Идея создания национального музея была не нова, но на протяжении большей части XIX века Русский национальный музей существовал только как незаконченный проект. Первые попытки учредить публичный институт, который фиксировал бы национальную идентичность, были предприняты в начале XIX века. В 1817 году в журнале «Сын отечества» была опубликована статья прусского ученого Ф. фон Аделунга под названием «Предложение об учреждении Русского Национального Музея». Автор призывал к созданию нового вида энциклопедического института, национального музея, «весьма полезного для скорого и легкого обозрения» неизмеримого и чрезвычайно обширного Российского государства[591]
. В 1820-е годы появилось еще два плана национального музея – Б. фон Вихмана и Свиньина. Но все эти интеллектуальные начинания так и остались нереализованными. Похожая участь постигла в 1830-е годы предложение об Эстетическом музее. Планы создания этнографического и исторического музеев, связанные с основанием Императорского Русского географического общества в 1845 году, также остались лишь на бумаге. Публичный музей стал еще одной национальной мечтой, которая, подобно Хрустальному дворцу, захватила воображение всего общества: современники жаждали такого всеобъемлющего института русской культуры. Погодин передавал эти настроения следующим образом: «Сколько рассыпано всяких драгоценностей по лицу всей России, где они лежат без употребления и пользы! <…> Тогда только, как все подобные вещи будут храниться вместе, можно будет написать Историю Художеств в России…»[592]В год тысячелетия России идея комплексного музея, представляющего все сферы русской жизни и знания, снова стала актуальной[593]

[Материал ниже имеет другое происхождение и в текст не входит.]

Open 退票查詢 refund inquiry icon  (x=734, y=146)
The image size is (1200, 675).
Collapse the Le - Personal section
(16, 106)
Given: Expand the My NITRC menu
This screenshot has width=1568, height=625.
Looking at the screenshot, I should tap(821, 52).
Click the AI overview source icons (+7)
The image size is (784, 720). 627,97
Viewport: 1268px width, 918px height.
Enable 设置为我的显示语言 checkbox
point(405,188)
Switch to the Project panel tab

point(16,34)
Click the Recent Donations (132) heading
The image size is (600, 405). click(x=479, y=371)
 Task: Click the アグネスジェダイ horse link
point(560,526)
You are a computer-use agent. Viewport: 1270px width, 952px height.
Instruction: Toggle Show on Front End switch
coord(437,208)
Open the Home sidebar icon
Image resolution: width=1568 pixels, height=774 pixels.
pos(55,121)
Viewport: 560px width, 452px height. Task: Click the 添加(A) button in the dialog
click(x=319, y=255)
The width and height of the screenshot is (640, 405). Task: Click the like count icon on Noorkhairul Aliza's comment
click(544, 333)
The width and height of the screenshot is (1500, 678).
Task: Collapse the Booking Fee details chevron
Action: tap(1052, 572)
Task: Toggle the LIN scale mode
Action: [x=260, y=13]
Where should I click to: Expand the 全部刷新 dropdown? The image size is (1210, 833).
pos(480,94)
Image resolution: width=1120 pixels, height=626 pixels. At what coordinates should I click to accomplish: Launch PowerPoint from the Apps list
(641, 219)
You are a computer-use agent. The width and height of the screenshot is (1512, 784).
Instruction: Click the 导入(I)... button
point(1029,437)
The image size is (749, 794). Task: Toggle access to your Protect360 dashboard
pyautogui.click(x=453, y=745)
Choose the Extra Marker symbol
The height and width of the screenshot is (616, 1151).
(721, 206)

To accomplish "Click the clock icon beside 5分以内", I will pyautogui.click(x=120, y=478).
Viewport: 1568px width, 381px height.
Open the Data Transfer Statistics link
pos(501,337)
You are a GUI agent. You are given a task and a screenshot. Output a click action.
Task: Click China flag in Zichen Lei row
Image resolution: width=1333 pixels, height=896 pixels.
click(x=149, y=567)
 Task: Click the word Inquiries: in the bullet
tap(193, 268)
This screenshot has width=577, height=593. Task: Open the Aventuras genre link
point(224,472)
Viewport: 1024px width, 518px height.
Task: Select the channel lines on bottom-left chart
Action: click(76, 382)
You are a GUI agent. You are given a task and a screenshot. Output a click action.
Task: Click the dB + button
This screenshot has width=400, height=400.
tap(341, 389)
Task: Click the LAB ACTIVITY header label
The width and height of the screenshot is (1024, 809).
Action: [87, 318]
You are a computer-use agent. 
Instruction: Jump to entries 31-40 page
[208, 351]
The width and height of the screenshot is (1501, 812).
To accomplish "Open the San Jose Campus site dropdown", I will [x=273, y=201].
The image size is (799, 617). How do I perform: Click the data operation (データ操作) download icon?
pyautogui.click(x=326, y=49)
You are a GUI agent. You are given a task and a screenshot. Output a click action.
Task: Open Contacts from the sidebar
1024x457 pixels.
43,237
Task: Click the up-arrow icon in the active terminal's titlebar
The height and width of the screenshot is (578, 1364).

. Когда перемещенный Румянцевский музей открылся в Москве, казалось, что он отвечает запросам общества. Но довольно скоро критики обратили внимание, что его экспозиция, состоявшая из различных подразделений, производила впечатление «очень скученного и тесного, сложного» учреждения; в лучшем случае музей можно было назвать «лишь зародышем Национального Музея» [Государственный Румянцовский музей 1923: 30, 39][594].В результате музейного бума 1860-х годов появилось множество новых учреждений культуры: временных выставок и музеев, посвященных сельскому хозяйству, этнографии, прикладной науке и древнему искусству. Но главного, истинно русского музея по-прежнему не было. «Много у нас музеев и прикладных, и специально-научных, – писал Бестужев-Рюмин в «Голосе», – но где же национальный, всероссийский исторический музей?»[595]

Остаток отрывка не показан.